Latest abrok Development Version August 20th (SF The gift that keeps on giving )

!! latest version !!

Windows x64 for Haswell CPUs
Windows x64 for modern computers + AVX2
Windows x64 for modern computers
Windows x64 + SSSE3
Windows x64
Windows 32
Linux x64 for Haswell CPUs
Linux x64 for modern computers + AVX2
Linux x64 for modern computers
Linux x64 + SSSE3
Linux x64
Author: Tomasz Sobczyk
Date: Fri Aug 20 08:50:25 2021 +0200
Timestamp: 1629442225

Optimize and tidy up affine transform code.

The new network caused some issues initially due to the very narrow neuron set between the first two FC layers. Necessary changes were hacked together to make it work. This patch is a mature approach to make the affine transform code faster, more readable, and easier to maintain should the layer sizes change again.

The following changes were made:

* ClippedReLU always produces a multiple of 32 outputs. This is about as good of a solution for AffineTransform's SIMD requirements as it can get without a bigger rewrite.

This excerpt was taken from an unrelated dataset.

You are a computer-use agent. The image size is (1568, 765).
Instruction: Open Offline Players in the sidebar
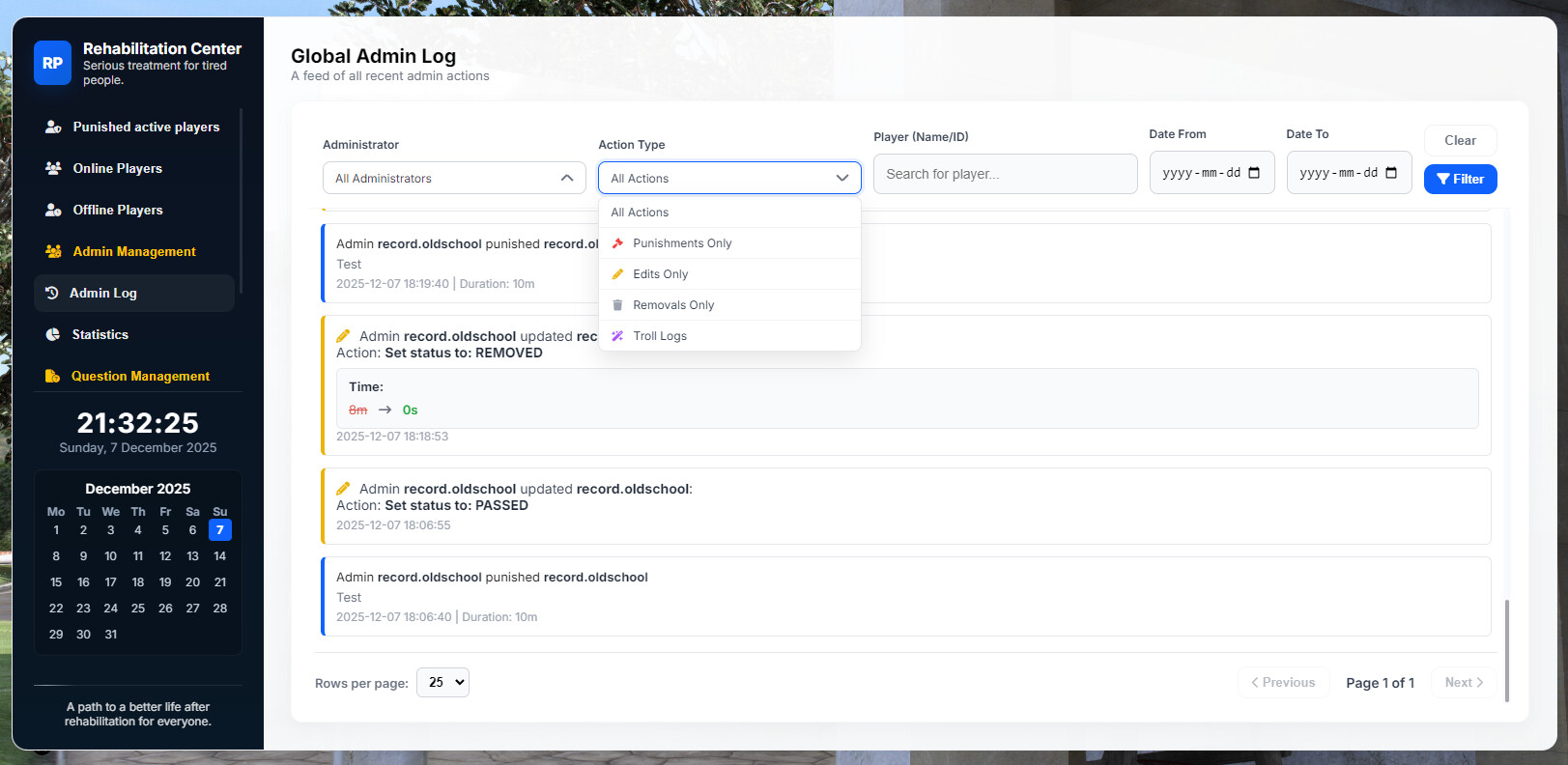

* All self-contained simd helpers are moved to a separate file (simd.h). Inline asm is utilized to work around GCC's issues with code generation and register assignment. See https://gcc.gnu.org/bugzilla/show_bug.cgi?id=101693, https://godbolt.org/z/da76fY1n7

* AffineTransform has 2 specializations. While it's more lines of code due to the boilerplate, the logic in both is significantly reduced, as these two are impossible to nicely combine into one.
1) The first specialization is for cases when there's >=128 inputs. It uses a different approach to perform the affine transform and can make full use of AVX512 without any edge cases. Furthermore, it has higher theoretical throughput because less loads are needed in the hot path, requiring only a fixed amount of instructions for horizontal additions at the end, which are amortized by the large number of inputs.
2) The second specialization is made to handle smaller layers where performance is still necessary but edge cases need to be handled. AVX512 implementation for this was ommited by mistake, a remnant from the temporary implementation for the new... This could be easily reintroduced if needed. A slightly more detailed description of both implementations is in the code.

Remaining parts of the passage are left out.